Usage Examples
Describing features is not sufficient to grasp the potential of this technology. This section covers a sample of projects that illustrate some interesting use of the technology.
Airline Analysis
This company needed to analyze data and quickly react to market demands. One of their processing tasks involved loading 30 million to 50 million records daily. The processing on these records is very complex and requires 500 megabytes of historical information. Using the plain relational database capabilities, they had to process all this in a client application. They had to abandon this approach because their ESQL/C program could process less than 10% of the data in 16 hours. The implementation in the server provided the complete processing in 2.5 hours, an 80 times performance improvement. For them, it was the difference between dreaming of doing the analysis and doing it.
What caused this jump in performance? At a high level, we can identify UDAs and UDFs and the implementation of new types that use a better internal representation of the business data. With that, they could also take advantage of the database framework for set processing and parallel processing. Finally, they did not have to move the data back and forth between the database and the application, saving the transfer time.
Travel Reservation
This project involved building a customer-centric travel management system for corporations. The environment was Java, CORBA, and IDS 9.x. There was also a need to interact with a mainframe system to verify some information.
The system analysis and design followed an object-oriented methodology. It turned out that it facilitated the implementation in the database because we could use table inheritance when it was deemed appropriate.
We needed to be able to locate hotels within a certain distance of a desired location. This was easily done, as longitude and latitude were already part of the information. To provide this functionality, we used the code discussed in Chapter 6 with the addition of a function that calculated the distance between two points.
The last major thing we did was implement a hierarchical policy system that could find the policies that apply to a specific hotel or flight origin or destination or find the resources that are within policies in a specific area. This was done with the Node type, discussed in Chapter 2.
Capital Market Solution
The challenge in this application was to provide near real-time access for stock ticker analysis. The company's previous attempt, using a competing relational database management system (RDBMS), achieved a total of 500 ticks per second. The problem was that they estimated that they needed 12,000 ticks per second!
The Informix solution came based on two commercially available DataBlades: TimeSeries and the NAG statistical DataBlade. Informix worked closely with the customer and created a new DataBlade: the real-time loader. Features include a tighter integration with the application receiving the ticks and a VTI interface that provides access to the values even before they are stored in the time series. This solution was able to achieve 25,000 ticks per second on the same platform used previously that achieved only 500 ticks per second. This represents a 50 times performance improvement.
Interestingly, many of the characteristics found in this packaging could be applied to other industries with likely performance benefits.
Fabric Classification
In this project, we wanted to store fabric characteristics in a database so people could search on these characteristics to find the subset of fabrics that interests them. As the number of fabrics increases, the indexing efficiency becomes more important. Two characteristics were very interesting: material and color.
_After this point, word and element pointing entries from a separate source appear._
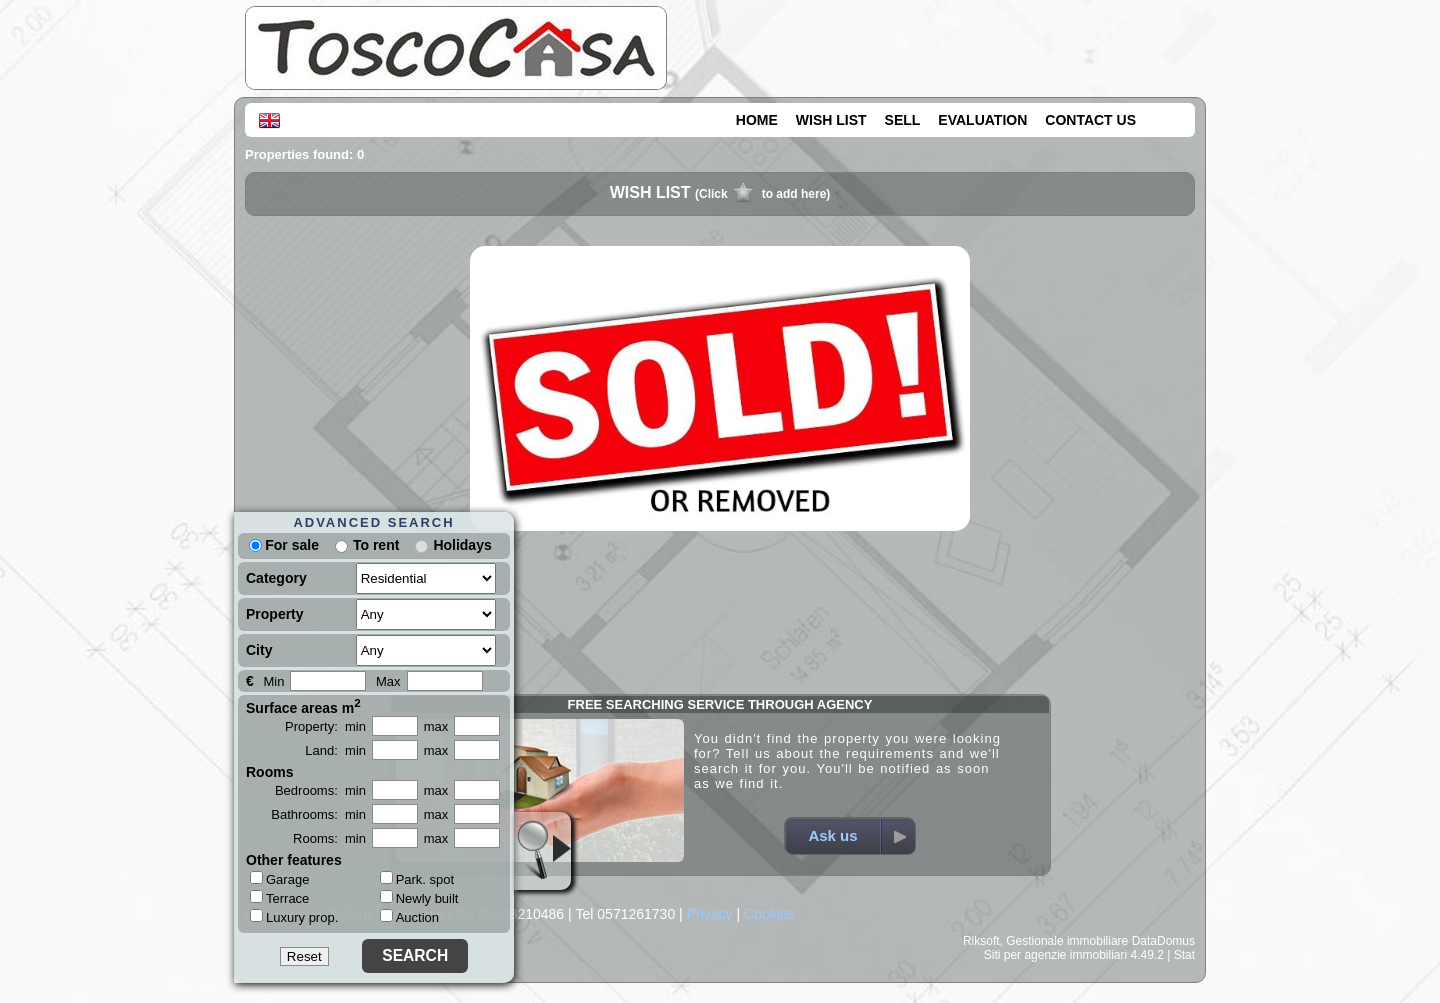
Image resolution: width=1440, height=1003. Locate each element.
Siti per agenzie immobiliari (1055, 955)
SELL (903, 120)
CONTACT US (1090, 120)
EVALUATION (982, 120)
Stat (1184, 955)
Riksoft (981, 941)
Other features (294, 860)
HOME (757, 120)
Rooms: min (329, 838)
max (436, 726)
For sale (284, 545)
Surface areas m (303, 706)
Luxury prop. (294, 917)
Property (275, 614)
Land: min (335, 750)
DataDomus (1163, 941)
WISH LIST (831, 120)
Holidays (462, 545)
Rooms (269, 772)
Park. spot (417, 879)
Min (273, 681)
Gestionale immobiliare (1067, 941)
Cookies (769, 914)
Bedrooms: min (320, 790)
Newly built (419, 898)
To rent (376, 545)
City (259, 650)
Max (388, 681)
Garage (279, 879)
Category (276, 578)
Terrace (279, 898)
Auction (409, 917)
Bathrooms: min (318, 814)
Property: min (325, 726)
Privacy (710, 914)
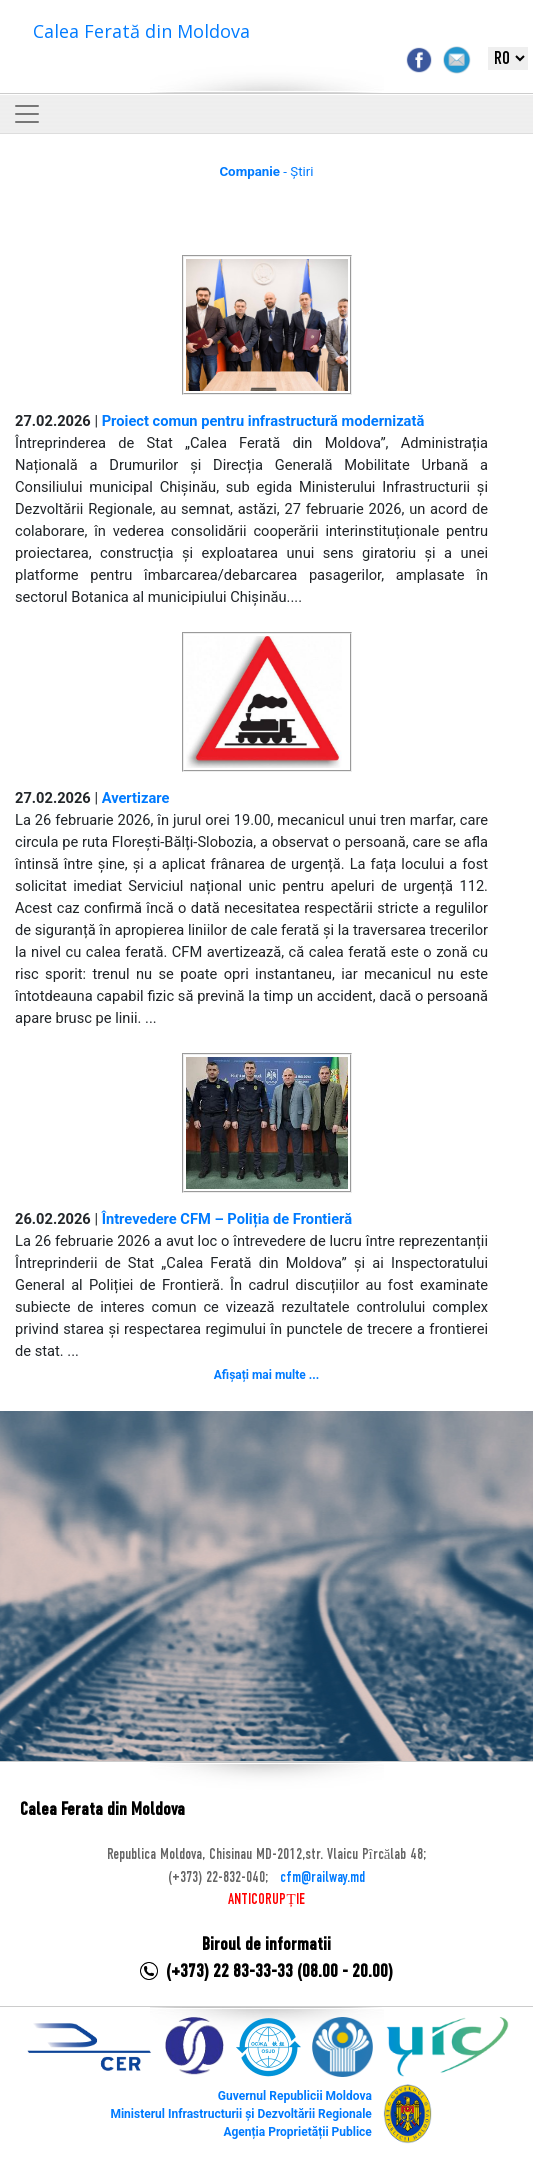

The material search involved a hierarchical representation as discussed in Chapter 2. Instead of being able to search on the material itself, such as nylon and cotton, you could search for a category of fabric such as synthetic and natural. The hierarchy could extend multiple levels based on the desired classification. Other types of hierarchies were also required. The hierarchical search was indexed using a new type that facilitated the indexing and search of these hierarchies. This provided efficient indexing of this subproblem, a facility not available in standard relational databases.
The second problem involved the search on color. For people not familiar with these types of searches, the first thought that comes up is to have the color name available for indexing. In this industry, a color is a much more precise value. It consists of three numbers representing the color. Changing any of the three values slightly changes the color. This means that a color search becomes a search on a range for each of the three values. There were other requirements that made the search a range on five values. This was a perfect candidate for an R-tree index. As discussed before, the R-tree indexing discriminates enough on the values to be selected by the optimizer where multiple B-tree indexes would not. A modified version of the code discussed in Chapter 6 was used to provide the proper indexing.
These indexing schemes provided the basis for efficient and scalable searches for the project.
Area Management
This project was interesting because it involved replacing an existing solution, written in SPL, with a simpler one, still written in SPL. The original solution involved 83 lines of complex SPL with three SELECT statements in two embedded FOREACH statements. The problem with this approach is that it is complex and also specific to a single problem because the SQL statements had to be hard-coded in the SPL code. Any similar problem that requires either at least one different table or a slight variation in the selection of the rows would also require a new 83 lines of stored procedure.
An analysis of the code revealed that the entire process was in fact aggregating objects together. The problem became how to augment the database capabilities so it could process the information in an aggregation fashion: a UDA.
The new approach included 23 lines of SPL and could be applied to any SQL statement, making it a generic solution. The execution required only one SQL statement instead of looping multiple SQL statements in a stored procedure. The new solution was then simpler and more efficient.